The administrators also submitted that if the Standstill Period Rent was characterised as an expense of the administration within the meaning of s 556(1)(a) of the Act, the effect would be to afford landlords in the position of Scentre a “super priority” inconsistent with the balance of ‘competing equities’ struck by the Act.

Disposition

Justice O’Callaghan declined to make the orders sought by the administrators. His Honour observed that the provisions of the Act relating to an administrator’s liability had no relevant bearing on the question at issue, which concerned the ranking of claims in a liquidation. That question fell to be determined by reference to what his Honour described as the ‘orthodox principles’ derived from Re Lundy Granite Co; Ex Parte Heavan (1871) LR 6 Ch App 462 (Lundy Granite). O’Callaghan J set out those principles in the following terms:

[W]here an administrator (or a liquidator) elects to cause the company to continue in occupation of leased premises for the purposes of the administration (or liquidation), referred to in some cases as the period of “beneficial occupation”, the rent is payable as an expense of the administration or liquidation properly incurred in carrying on the company’s business within the relevant governing provisions (in Australia, s 556(1)(a) of the Act).

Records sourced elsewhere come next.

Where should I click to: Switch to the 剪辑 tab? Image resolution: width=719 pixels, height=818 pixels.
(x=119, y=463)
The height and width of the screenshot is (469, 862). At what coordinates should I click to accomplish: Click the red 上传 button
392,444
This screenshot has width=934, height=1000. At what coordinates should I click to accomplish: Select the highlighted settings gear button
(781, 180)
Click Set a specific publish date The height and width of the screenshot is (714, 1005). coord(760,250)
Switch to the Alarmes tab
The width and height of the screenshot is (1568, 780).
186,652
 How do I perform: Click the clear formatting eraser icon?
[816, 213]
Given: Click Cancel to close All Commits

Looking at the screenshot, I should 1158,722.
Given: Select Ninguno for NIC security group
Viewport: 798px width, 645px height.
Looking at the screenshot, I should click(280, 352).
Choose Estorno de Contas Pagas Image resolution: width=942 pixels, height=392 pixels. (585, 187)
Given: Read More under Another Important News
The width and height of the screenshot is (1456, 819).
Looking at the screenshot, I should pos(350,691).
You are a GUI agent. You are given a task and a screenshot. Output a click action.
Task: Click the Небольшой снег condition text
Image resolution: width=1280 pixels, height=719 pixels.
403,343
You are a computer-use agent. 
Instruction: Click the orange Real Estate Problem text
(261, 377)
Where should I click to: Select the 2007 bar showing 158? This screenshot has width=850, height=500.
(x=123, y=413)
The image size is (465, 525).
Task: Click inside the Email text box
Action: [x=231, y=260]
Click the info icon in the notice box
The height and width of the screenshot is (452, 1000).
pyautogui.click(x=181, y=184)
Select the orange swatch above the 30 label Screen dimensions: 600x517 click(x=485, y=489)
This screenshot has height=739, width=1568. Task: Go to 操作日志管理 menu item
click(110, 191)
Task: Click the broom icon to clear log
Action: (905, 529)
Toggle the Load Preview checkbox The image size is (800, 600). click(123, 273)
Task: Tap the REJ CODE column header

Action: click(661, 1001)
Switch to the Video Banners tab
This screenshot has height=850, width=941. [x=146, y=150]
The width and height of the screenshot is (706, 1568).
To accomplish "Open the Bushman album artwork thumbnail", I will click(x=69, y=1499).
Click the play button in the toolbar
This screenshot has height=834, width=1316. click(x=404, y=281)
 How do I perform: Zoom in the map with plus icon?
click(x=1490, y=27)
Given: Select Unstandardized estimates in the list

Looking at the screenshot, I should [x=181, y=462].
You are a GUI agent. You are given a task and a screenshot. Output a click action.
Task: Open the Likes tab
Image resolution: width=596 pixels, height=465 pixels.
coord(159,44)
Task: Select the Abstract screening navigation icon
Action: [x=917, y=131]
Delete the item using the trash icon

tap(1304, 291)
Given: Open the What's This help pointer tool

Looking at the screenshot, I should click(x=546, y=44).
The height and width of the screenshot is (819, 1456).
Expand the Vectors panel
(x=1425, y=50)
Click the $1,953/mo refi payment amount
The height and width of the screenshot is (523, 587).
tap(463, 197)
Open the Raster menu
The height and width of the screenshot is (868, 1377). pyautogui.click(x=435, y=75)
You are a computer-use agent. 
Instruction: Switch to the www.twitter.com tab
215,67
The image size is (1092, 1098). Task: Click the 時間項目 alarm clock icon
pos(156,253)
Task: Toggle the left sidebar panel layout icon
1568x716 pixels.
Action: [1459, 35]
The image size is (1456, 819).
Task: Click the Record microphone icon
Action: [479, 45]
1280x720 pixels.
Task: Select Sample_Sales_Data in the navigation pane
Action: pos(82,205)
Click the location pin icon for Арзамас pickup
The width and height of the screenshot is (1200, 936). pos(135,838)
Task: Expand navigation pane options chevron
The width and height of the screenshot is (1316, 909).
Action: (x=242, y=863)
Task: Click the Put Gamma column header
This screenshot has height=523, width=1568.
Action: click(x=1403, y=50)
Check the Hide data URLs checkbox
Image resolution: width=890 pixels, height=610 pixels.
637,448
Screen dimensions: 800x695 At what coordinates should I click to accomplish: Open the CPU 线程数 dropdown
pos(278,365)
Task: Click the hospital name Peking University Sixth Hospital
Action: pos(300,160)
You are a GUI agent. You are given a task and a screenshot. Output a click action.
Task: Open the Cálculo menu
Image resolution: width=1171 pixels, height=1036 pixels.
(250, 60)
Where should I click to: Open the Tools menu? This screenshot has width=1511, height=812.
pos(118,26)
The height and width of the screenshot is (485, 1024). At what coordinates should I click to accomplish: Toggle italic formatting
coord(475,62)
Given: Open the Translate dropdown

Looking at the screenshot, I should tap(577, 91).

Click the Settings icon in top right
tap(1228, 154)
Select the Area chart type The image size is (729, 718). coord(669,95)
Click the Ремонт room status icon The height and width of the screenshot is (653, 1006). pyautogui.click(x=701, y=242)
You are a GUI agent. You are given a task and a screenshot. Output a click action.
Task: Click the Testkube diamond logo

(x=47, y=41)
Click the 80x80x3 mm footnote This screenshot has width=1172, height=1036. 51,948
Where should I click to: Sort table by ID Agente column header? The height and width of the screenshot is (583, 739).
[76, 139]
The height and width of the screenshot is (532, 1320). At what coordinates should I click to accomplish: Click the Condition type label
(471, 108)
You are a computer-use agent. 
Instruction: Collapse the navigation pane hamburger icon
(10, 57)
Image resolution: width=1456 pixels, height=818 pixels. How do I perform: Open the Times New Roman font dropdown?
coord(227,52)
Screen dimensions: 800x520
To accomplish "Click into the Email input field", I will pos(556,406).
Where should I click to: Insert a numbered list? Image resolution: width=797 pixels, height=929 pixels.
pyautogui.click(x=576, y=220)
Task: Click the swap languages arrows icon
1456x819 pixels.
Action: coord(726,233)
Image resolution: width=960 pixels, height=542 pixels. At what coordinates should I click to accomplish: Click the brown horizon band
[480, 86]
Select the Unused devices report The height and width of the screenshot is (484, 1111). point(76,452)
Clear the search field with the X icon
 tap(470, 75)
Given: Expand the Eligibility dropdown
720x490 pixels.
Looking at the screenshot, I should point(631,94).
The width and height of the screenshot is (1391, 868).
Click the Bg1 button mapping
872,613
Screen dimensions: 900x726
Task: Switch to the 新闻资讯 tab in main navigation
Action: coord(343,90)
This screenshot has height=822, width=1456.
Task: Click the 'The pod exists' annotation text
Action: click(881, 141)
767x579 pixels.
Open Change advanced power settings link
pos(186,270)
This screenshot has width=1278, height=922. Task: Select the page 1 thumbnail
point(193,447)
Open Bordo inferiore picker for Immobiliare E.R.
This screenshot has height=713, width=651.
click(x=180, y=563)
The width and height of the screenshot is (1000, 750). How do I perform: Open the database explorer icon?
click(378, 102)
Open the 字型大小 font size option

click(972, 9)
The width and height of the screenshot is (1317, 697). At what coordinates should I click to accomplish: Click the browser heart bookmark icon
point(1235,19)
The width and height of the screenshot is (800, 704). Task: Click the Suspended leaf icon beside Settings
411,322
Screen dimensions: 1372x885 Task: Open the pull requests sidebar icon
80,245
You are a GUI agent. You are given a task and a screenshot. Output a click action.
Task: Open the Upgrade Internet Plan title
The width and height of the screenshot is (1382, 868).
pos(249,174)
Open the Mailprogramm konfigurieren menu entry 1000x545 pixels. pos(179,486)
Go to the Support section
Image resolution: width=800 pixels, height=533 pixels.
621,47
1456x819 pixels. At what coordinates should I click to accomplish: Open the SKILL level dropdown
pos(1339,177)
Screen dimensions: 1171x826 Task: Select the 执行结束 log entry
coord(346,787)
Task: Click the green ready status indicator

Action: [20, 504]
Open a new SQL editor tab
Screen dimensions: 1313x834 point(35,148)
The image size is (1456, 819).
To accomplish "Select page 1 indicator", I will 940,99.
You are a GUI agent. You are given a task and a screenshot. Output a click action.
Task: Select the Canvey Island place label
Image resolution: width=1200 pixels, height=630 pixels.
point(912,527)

There was no doubt, on the evidence, that the leased properties were used in carrying on the PAS Companies’ businesses during the Standstill Period, or that the administrators had elected to use the leased properties for that purpose. For example, there was evidence before the court that the administrators decided to actively trade the PAS Companies on a “business as usual” basis to maximise the prospects of a sale of the PAS Companies’ business as a going concern.

Applying the orthodox principles derived from Lundy Granite, his Honour concluded that in any liquidation of the PAS Companies, the Standstill Period Rent would be afforded priority as an expense properly incurred in carrying on the business of the PAS Companies within the meaning of s 556(1)(a) of the Act. His Honour’s conclusion is consistent with the position advanced by Scentre.